As you read this, I'm on my way to NYC! I'll be reading and chatting at the renowned Mysterious Bookshop tonight at 6:30 (58 Warren St.) - the world's oldest and greatest mystery fiction specialty store. Hoping to see some old friends and family – and maybe some new friends as well! But if you can't make it, please feel free to call the store today at 212-587-1011 and order your copy of World Enough. I'll sign it for you tonight and the store can mail it out.
Tuesday, November 7, 2017
I wanted to go but...
I'm hoping to see you tomorrow (Nov. 8 at 6:30 p.m.) at Mysterious Bookshop in New York City (58 Warren St., in Tribeca). But if you can't make it and still want a signed, personalized book, you can get one. Please just call the store and tell them you want me to sign one for you – the number is (212) 587-1011. (You can always order a book on line, but please call to make sure they know to put it aside for me to sign.)
Monday, November 6, 2017
Going dark...
You should write romantic suspense.
That was how it started.

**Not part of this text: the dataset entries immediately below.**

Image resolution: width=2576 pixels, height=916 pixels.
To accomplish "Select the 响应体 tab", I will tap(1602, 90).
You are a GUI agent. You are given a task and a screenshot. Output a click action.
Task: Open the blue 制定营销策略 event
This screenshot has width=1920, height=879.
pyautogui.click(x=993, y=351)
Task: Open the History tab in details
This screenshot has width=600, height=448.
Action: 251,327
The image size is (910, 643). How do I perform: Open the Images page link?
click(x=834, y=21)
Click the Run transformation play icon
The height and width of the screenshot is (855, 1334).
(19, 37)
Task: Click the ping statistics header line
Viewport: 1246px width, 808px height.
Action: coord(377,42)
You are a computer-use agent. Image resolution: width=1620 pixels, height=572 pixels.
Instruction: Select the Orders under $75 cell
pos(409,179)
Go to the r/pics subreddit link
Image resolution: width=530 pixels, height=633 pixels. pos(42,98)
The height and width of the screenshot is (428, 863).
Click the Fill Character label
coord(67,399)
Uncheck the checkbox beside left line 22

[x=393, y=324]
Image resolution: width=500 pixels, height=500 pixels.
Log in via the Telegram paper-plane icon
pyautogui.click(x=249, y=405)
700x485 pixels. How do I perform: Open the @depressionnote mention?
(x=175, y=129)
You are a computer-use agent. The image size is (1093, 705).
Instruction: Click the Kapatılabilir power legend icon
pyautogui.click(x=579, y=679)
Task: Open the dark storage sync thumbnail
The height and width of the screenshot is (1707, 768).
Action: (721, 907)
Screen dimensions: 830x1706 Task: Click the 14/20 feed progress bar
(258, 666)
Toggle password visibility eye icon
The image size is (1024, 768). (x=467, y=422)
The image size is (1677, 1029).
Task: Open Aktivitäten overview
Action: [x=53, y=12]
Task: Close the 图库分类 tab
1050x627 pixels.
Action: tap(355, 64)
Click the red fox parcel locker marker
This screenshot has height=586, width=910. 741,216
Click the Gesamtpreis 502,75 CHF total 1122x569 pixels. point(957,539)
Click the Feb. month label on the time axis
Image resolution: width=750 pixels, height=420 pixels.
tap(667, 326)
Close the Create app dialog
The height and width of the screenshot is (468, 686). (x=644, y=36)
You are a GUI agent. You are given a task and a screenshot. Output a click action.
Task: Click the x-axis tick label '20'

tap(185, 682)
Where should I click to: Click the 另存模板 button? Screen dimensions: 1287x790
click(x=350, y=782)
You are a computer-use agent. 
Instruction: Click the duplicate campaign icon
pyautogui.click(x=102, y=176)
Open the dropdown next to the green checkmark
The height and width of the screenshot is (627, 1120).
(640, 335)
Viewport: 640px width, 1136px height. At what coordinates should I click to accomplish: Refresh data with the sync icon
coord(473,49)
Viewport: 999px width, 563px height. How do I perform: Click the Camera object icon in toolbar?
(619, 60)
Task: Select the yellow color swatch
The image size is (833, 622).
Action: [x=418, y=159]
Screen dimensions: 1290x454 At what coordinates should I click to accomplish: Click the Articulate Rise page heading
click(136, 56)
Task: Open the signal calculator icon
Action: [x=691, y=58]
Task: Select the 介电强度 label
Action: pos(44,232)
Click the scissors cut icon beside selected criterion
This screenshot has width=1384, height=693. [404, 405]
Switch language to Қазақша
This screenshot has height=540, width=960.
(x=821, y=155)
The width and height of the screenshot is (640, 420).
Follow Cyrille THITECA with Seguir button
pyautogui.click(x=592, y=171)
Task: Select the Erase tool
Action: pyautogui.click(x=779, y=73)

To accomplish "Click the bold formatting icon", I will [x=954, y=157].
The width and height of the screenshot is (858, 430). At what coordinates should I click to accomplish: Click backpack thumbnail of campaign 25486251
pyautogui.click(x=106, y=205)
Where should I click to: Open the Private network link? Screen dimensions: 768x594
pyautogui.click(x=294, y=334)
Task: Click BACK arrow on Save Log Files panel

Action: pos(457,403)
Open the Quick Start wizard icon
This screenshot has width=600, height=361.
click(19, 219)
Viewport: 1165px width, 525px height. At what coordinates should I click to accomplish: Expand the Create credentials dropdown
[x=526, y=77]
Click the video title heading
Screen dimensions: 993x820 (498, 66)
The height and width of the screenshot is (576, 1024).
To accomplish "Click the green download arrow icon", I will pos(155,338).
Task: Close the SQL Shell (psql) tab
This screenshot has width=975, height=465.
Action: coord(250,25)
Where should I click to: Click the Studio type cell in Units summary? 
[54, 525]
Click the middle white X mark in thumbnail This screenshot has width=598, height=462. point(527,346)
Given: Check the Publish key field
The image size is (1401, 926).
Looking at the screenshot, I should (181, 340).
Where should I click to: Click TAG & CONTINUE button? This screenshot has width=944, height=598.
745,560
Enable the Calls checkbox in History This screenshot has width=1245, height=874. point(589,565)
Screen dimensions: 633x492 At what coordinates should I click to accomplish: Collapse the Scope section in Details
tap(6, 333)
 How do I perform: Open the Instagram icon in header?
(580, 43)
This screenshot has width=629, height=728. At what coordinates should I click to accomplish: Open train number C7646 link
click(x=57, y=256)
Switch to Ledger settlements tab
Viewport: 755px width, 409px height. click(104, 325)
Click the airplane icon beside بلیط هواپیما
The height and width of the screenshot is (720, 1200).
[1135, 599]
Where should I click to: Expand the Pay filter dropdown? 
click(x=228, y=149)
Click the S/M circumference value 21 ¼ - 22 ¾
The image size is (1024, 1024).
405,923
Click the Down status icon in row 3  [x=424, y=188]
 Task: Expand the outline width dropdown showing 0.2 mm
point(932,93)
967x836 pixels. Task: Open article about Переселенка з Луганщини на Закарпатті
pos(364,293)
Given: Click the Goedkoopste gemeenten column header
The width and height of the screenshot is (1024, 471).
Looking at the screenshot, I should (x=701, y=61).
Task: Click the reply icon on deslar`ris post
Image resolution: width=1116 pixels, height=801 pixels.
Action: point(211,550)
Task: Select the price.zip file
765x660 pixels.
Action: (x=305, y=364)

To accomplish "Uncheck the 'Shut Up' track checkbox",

A possibly offhand comment by my publisher over drinks at Crimefest that sent me off into a tizzy. After 22 mysteries ranging from cozy to paranormal, I was being directed to change things up. I’d written harder books, for sure (my Blackie and Care mysteries are positively dystopian), but all my mysteries had an essential sweetness to them. And cats – lots of cats – all based more or less on either my late, great Cyrus or my constant companion and muse, Musetta. Romantic suspense? I didn’t know where to start.
“Do you have any ideas?” My agent echoed the question my editor had voiced, when I’d next touched base. “Something you’ve always wanted to work on, perhaps?”
Well, yeah, I told them both. I did have a manuscript in the drawer – what writer didn’t – but I wasn’t sure if …
“Why not try it?” I don’t remember if my agent said that, or my husband, or some voice in the back of my head. All I know is I dug out that file – 100 pages I had worked and re-worked so many times I couldn’t remember – and I thought, “yeah, I could do this.” I read the opening scene, and I thought, “I want to do this.” A few pages later, and it hit me: “I’m ready to do this.” The book I had wanted to write for more than ten years was something I now could write. At some point, I broke it to my agent that the project I was diving into wasn’t anything at all like romantic suspense. By that point, I was already committed.
Those pages became the basis for my new World Enough, a rock and roll mystery that’s as close to a true noir as I’m ever likely to write. The setup is simple: A woman walks into a bar. It’s a bar filled with old friends, for sure, but also with history. The band that’s playing that night is one she’s followed for more than twenty years, as has the rest of the sparse crowd gathered there. The woman – Tara Winton – is a corporate PR drone, but back when the band was in its heyday, she’d been a rock critic, part of the garage-punk club scene. Back then, anything had seemed possible. Drugs and other dangers had taken their toll on the scene, but Tara is glad to be out. Glad to be among her surviving crew. Until, that is, she finds out that another of the old gang has died. Before long, she’s covering the scene again – asking questions that calls not only the present but her idyllic memories of the club days into doubt.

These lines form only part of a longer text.